T’Challa: It was close; but it’s a testament to what a diverse group of people can do when we work together and support each other, instead of--for example--making a series of irrational, out-of-character, and self-sabotaging decisions, which would have handed victory to him on a silver platter.
Nakia: I wish I had been there to fight at your side.

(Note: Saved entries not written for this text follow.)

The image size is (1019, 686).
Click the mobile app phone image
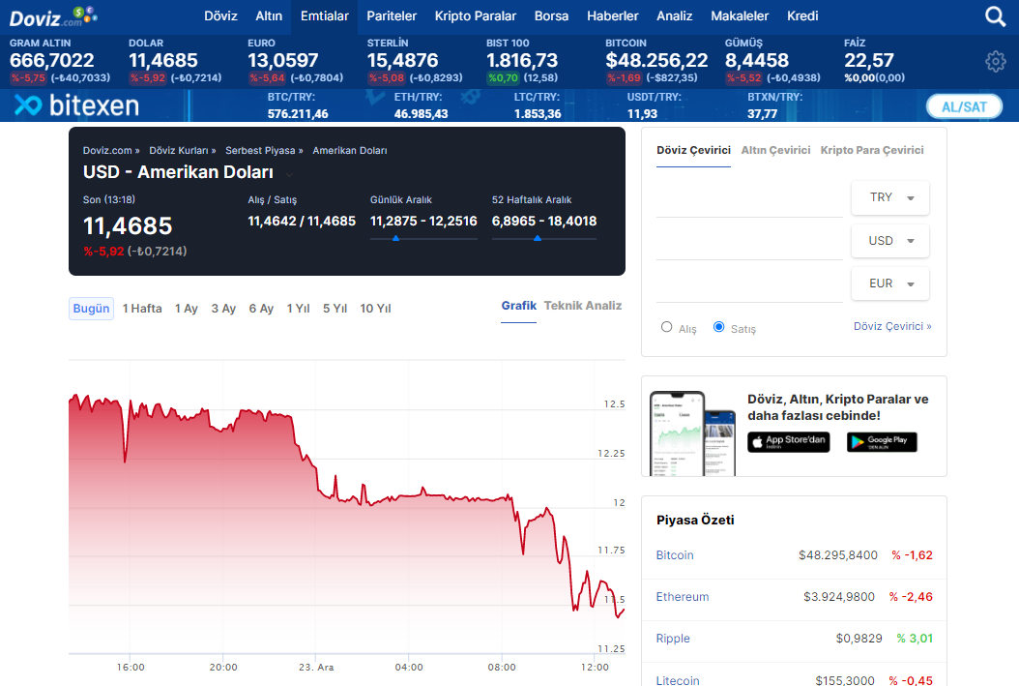(x=691, y=432)
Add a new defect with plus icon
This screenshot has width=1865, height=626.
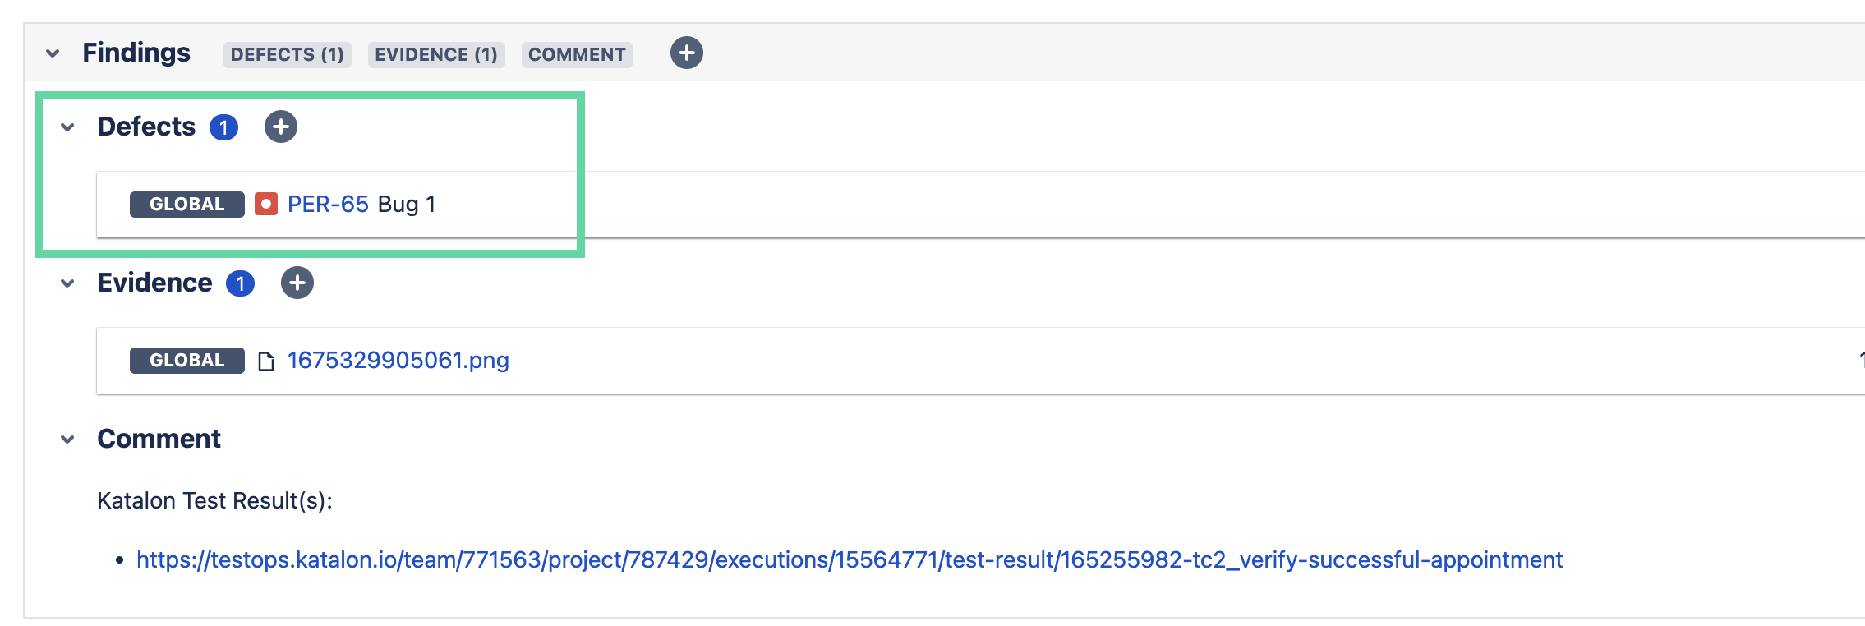pyautogui.click(x=280, y=127)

T’Challa: I wish that too. But the mission you were on was very important, and no doubt there will be other battles we can take on together, now that we are getting married.
Nakia: I’m sure you are right.
[T’Challa’s kimoyo bead chimes. They bend their heads close together to read the message at the same time.]
T’Challa: An invitation from M’Baku to join him in the Jabari lands again tonight! Should we accept?
Nakia: Of course. It is so wonderful to live here in Wakanda, instead of in a primitive western country with oppressive, backwards views on polyamorous relationships.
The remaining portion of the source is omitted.